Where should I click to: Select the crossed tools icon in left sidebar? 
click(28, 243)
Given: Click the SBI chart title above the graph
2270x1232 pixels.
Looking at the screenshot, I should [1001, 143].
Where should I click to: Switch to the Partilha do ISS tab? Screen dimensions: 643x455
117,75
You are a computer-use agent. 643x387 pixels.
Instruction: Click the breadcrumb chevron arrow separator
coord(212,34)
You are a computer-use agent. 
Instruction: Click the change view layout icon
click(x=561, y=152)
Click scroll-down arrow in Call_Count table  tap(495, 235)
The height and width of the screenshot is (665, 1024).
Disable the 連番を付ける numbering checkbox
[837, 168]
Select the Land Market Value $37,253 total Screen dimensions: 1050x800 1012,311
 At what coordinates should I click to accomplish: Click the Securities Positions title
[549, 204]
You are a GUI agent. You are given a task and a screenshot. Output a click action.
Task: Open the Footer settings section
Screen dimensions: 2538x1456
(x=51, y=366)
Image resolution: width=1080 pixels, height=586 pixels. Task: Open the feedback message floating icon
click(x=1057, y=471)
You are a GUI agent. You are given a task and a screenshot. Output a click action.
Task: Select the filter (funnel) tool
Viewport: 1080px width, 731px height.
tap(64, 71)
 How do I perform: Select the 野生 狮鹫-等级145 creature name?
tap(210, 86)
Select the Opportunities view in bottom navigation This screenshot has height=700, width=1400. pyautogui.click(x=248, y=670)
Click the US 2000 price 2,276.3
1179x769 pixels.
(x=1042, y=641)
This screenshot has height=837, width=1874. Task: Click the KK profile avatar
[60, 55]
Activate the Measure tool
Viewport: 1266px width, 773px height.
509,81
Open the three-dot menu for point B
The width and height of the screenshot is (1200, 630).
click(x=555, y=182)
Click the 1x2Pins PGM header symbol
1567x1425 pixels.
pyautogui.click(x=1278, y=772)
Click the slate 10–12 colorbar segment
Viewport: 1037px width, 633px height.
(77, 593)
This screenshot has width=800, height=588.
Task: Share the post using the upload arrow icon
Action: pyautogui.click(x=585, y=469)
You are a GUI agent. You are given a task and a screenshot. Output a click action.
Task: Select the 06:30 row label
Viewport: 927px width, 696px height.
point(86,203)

> PROBLEM REQUIREMENTS: Give every line of the items above as a numbered list, omitting blank lines.

> RESULT FOR THIS EXERCISE:
1. Where should I click to: Select the crossed tools icon in left sidebar? 
2. click(28, 243)
3. Given: Click the SBI chart title above the graph
4. 2270x1232 pixels.
5. Looking at the screenshot, I should [1001, 143].
6. Where should I click to: Switch to the Partilha do ISS tab? Screen dimensions: 643x455
7. 117,75
8. You are a computer-use agent. 643x387 pixels.
9. Instruction: Click the breadcrumb chevron arrow separator
10. coord(212,34)
11. You are a computer-use agent. 
12. Instruction: Click the change view layout icon
13. click(x=561, y=152)
14. Click scroll-down arrow in Call_Count table  tap(495, 235)
15. The height and width of the screenshot is (665, 1024).
16. Disable the 連番を付ける numbering checkbox
17. [837, 168]
18. Select the Land Market Value $37,253 total Screen dimensions: 1050x800 1012,311
19.  At what coordinates should I click to accomplish: Click the Securities Positions title
20. [549, 204]
21. You are a GUI agent. You are given a task and a screenshot. Output a click action.
22. Task: Open the Footer settings section
23. Screen dimensions: 2538x1456
24. (x=51, y=366)
25. Image resolution: width=1080 pixels, height=586 pixels. Task: Open the feedback message floating icon
26. click(x=1057, y=471)
27. You are a GUI agent. You are given a task and a screenshot. Output a click action.
28. Task: Select the filter (funnel) tool
29. Viewport: 1080px width, 731px height.
30. tap(64, 71)
31.  How do I perform: Select the 野生 狮鹫-等级145 creature name?
32. tap(210, 86)
33. Select the Opportunities view in bottom navigation This screenshot has height=700, width=1400. pyautogui.click(x=248, y=670)
34. Click the US 2000 price 2,276.3
35. 1179x769 pixels.
36. (x=1042, y=641)
37. This screenshot has height=837, width=1874. Task: Click the KK profile avatar
38. [60, 55]
39. Activate the Measure tool
40. Viewport: 1266px width, 773px height.
41. 509,81
42. Open the three-dot menu for point B
43. The width and height of the screenshot is (1200, 630).
44. click(x=555, y=182)
45. Click the 1x2Pins PGM header symbol
46. 1567x1425 pixels.
47. pyautogui.click(x=1278, y=772)
48. Click the slate 10–12 colorbar segment
49. Viewport: 1037px width, 633px height.
50. (77, 593)
51. This screenshot has width=800, height=588.
52. Task: Share the post using the upload arrow icon
53. Action: pyautogui.click(x=585, y=469)
54. You are a GUI agent. You are given a task and a screenshot. Output a click action.
55. Task: Select the 06:30 row label
56. Viewport: 927px width, 696px height.
57. point(86,203)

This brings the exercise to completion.